Exactly as written, give again the line with "Given: Sort by Расход всего, руб. header" and all subsequent lines through the end of the records.

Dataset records
◆ ◆ ◆
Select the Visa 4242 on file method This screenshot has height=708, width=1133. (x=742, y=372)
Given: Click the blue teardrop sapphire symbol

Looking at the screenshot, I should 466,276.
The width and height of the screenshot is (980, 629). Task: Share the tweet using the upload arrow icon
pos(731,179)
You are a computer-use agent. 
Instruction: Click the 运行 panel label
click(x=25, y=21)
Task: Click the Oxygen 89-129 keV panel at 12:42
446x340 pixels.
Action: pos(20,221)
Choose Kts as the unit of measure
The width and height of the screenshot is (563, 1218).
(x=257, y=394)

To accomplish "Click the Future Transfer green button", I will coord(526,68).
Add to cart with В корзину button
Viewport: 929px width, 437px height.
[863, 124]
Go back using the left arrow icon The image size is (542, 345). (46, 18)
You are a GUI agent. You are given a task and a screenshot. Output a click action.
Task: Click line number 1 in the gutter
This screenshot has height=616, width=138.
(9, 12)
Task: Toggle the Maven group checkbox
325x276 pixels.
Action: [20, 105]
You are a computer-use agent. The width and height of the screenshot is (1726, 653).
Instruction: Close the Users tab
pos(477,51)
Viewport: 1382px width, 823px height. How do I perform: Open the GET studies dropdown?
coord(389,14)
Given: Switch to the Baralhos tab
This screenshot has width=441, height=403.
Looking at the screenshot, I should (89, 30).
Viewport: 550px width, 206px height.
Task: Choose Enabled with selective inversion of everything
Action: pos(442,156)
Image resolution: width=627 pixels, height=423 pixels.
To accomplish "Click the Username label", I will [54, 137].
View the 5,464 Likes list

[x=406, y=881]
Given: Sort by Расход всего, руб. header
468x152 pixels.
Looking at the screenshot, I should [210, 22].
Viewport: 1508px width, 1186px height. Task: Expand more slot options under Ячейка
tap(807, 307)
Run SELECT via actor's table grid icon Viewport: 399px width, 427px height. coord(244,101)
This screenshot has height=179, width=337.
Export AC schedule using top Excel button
◆ ◆ ◆
■ Solution to this problem ■
Given: Sort by Расход всего, руб. header
468x152 pixels.
Looking at the screenshot, I should [210, 22].
Viewport: 1508px width, 1186px height. Task: Expand more slot options under Ячейка
tap(807, 307)
Run SELECT via actor's table grid icon Viewport: 399px width, 427px height. coord(244,101)
This screenshot has height=179, width=337.
Export AC schedule using top Excel button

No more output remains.